Curtis was leaning back in the tub, gazing at the stars, and got the best view of it.

He said he saw what first appeared to be a falling star.

"When it hit the atmosphere it just lit everything up," Waterhouse said. "As it was crossing over you could see it was starting to break up. There were five or six tails all grouped together, flashing different colors, red out front and kind of bluish and white through the tails."

Waterhouse said he watched it perhaps two seconds before it dissipated.

"I thought for sure it landed in the cities somewhere," he said. "It just seemed incredibly close."

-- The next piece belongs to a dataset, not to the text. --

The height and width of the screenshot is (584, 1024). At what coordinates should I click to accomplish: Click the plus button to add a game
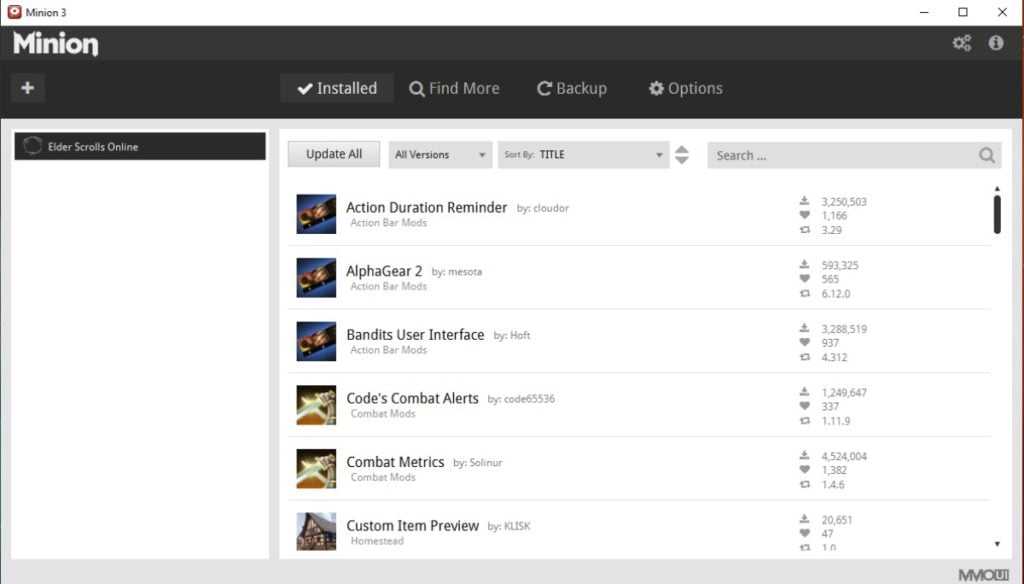(x=27, y=88)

He said it was perhaps 30 seconds later that he heard soft rumbling in the distance, which he judged to be sonic booms from when the meteor entered the atmosphere.

Lisa Pierce, a resident of Prairie Meadows Drive just east of Badlands Sno-park in the town of Hudson, began the media coverage of the event by sending an e-mail to the Star-Observer asking if the newspaper knew what caused the flash of light and thundering sound.

She was inside her home when a flash of light came through the windows, followed by what sounded like an explosion.

Pierce said she first thought it was lightning, but then observed that the sky was clear.

Pierce's neighbors Michelle and Nathan Jacobson, and their children Emma and Sam, were delivering Girl Scout cookies and saw the meteor.

Dr. Eileen Korenic, an astronomy professor at UW-River Falls, said she believes people saw a meteor from the Pi Virginids shower enter the atmosphere, judging from the many similar reports.

Korenic said people who saw the fireball are extremely fortunate.

"It is very rare to see a fireball. Rarer still to hear one," she said. "Rarer still to see it coming out of the Pi Virginids, and at 8 o'clock at night."

"So lots of very rare things came together for those lucky people who saw it," Korenic said.

She said it's possible that fragments from the meteor reached the ground. But, usually, the pieces are so small that they're hard to find, she said.

Some fireballs are large enough to cause the air to expand when they enter the atmosphere, which produces the thunder, according to Korenic.

"It is quite rare. It sounds like a sonic boom for some people. It can actually get that loud," she said.

People from Clear Lake to Prescott witnessed the meteor, according to the Star-Observer Web site comments.